The U.S. Geological Survey (USGS) now estimates that 40 times more gas is waiting to be recovered from the Marcellus Shale than it had thought.
The new number: 84 trillion cubic feet of natural gas. That replaces the previous estimate of a mere 2 trillion cubic feet.
The amount of gas believed to be in the Marcellus Shale is important because higher estimates of gas and monetary returns have made the shale play a bigger political football.
Bigger, but still smaller
The USGS's new, higher estimate highlights the rapid expansion of new drilling methods that allow companies to extract more gas from previously inaccessible underground shale formations.
"Since 2002 there have been major advances in the technology," says Jim Coleman, chief scientists for the USGS. "[These] have enabled the industry to prove that they can produce the gas and associated liquids from the Marcellus at both higher rates and apparently higher ultimate volumes."
The data is based on real-time production of gas from Pennsylvania, New York, Ohio, and West Virginia wells.
Still, the estimate is much lower than the Department of Energy's current (and competing) estimate of 410 trillion cubic feet.
So how did it get such a radically different number - especially when DOE is actually a customer for the research generated by USGS (part of the Department of the Interior)?

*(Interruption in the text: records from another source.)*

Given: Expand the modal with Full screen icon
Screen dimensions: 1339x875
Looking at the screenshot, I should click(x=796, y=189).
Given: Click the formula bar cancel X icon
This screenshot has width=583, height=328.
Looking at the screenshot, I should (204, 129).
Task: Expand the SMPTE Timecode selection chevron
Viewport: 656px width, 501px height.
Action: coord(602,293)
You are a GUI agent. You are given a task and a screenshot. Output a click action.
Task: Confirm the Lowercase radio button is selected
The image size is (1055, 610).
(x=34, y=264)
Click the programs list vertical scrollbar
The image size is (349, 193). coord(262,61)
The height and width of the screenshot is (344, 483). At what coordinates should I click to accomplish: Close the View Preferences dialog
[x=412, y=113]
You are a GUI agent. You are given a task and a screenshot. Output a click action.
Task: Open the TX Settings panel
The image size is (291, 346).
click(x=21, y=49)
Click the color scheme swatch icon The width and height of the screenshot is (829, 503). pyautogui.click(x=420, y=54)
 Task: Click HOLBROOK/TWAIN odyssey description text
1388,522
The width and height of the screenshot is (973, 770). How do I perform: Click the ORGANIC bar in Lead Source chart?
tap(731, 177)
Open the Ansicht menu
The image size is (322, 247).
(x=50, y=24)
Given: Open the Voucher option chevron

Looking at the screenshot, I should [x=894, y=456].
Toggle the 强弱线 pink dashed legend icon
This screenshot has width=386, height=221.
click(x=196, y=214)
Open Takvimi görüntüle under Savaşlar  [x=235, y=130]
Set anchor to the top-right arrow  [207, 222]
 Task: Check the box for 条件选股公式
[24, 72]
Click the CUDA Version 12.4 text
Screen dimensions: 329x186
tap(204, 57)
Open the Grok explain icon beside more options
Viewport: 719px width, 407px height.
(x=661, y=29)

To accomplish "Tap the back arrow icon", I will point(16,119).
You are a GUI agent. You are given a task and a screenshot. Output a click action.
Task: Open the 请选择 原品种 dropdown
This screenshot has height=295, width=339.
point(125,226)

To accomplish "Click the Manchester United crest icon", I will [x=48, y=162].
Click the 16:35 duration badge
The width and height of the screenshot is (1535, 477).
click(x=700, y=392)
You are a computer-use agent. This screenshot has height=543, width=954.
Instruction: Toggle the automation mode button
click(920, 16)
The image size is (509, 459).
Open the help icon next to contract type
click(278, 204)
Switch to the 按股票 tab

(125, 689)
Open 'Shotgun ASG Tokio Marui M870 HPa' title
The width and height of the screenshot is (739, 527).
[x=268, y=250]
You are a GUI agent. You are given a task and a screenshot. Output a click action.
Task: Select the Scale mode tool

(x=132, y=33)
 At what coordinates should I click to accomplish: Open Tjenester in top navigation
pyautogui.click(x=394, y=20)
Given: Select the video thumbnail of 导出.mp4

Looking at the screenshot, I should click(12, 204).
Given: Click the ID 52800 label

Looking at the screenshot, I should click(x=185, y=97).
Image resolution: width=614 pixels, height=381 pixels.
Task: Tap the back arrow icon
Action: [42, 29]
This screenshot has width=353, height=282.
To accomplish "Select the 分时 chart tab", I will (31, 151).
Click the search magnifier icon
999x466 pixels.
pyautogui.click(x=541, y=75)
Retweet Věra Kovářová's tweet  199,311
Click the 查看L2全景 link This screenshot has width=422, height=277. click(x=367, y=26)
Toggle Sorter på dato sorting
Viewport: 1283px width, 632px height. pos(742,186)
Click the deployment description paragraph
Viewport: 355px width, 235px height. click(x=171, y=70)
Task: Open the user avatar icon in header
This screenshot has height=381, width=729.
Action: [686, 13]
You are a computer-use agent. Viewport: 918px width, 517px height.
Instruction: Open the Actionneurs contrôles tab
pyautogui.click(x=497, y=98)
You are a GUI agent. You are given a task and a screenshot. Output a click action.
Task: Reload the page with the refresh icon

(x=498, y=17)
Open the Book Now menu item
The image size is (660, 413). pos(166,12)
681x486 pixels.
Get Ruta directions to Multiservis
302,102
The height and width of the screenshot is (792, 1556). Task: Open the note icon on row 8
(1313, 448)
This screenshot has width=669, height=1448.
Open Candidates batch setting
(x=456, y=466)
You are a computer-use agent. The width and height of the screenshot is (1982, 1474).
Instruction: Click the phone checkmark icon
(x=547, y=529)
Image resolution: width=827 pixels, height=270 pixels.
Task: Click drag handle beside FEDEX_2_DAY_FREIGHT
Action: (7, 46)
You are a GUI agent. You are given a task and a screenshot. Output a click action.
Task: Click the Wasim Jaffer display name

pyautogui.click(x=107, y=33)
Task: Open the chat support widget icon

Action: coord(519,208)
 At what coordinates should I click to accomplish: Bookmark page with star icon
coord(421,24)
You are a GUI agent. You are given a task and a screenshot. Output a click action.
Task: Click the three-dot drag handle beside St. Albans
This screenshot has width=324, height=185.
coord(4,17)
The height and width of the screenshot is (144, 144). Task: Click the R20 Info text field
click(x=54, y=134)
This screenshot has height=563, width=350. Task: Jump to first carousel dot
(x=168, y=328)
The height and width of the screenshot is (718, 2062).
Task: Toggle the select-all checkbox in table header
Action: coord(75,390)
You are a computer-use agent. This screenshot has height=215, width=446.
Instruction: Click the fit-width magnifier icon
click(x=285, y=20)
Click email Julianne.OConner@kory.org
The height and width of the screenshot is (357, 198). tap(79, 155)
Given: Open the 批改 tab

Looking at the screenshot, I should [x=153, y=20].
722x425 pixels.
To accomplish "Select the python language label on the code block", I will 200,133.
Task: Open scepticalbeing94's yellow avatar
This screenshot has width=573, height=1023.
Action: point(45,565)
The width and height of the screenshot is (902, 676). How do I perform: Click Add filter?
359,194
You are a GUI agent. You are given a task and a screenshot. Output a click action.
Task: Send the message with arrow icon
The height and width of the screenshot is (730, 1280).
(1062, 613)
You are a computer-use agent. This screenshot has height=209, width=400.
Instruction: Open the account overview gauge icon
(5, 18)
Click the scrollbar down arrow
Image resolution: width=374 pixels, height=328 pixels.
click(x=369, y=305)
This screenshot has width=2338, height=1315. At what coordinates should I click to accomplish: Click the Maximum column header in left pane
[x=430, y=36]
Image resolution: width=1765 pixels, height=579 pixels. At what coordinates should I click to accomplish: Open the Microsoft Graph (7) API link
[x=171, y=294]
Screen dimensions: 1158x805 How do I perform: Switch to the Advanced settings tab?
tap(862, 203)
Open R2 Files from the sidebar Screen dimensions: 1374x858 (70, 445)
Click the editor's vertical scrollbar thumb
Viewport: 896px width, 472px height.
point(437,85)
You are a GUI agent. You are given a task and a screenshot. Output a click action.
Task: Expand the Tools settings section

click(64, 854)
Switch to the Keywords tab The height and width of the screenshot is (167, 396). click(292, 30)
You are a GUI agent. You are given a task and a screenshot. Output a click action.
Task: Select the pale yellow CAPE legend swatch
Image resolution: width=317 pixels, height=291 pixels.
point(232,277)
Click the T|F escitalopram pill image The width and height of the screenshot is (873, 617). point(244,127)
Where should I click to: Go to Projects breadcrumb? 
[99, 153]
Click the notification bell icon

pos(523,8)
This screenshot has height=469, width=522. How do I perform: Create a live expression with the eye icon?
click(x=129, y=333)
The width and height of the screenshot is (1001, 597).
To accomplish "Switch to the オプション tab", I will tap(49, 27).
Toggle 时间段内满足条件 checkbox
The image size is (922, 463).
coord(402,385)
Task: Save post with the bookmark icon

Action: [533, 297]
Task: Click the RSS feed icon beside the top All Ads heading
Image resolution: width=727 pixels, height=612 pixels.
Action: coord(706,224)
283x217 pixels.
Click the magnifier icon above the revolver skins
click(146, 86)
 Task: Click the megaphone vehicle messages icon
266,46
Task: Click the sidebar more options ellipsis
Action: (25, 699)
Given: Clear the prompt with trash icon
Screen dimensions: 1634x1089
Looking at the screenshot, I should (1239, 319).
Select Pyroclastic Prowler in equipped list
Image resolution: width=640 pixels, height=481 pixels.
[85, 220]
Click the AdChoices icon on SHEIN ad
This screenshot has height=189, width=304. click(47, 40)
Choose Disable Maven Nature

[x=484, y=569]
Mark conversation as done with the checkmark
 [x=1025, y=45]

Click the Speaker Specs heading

According to a spokesman for the DOE, the agencies have to sit down and sort that out, though it's likely that the DOE will wind up slashing its estimate.
"At the end of the day we were pretty comfortable with that 84 number," says the USGS' Coleman. "We beat on it from a number of different ways to see if it should be higher or lower."
In New York State, John Holko, secretary of the Independent Oil and Gas Association says the study will send a good sign to the market.
"Now since the government steps in and says we see this resource as being there, being real, being long-term. Now the long-term users of the energy source - the natural gas itself - will say, 'ok, it’s not as much a risk for me to build a plant and plan on burning natural gas for the next 20 years'."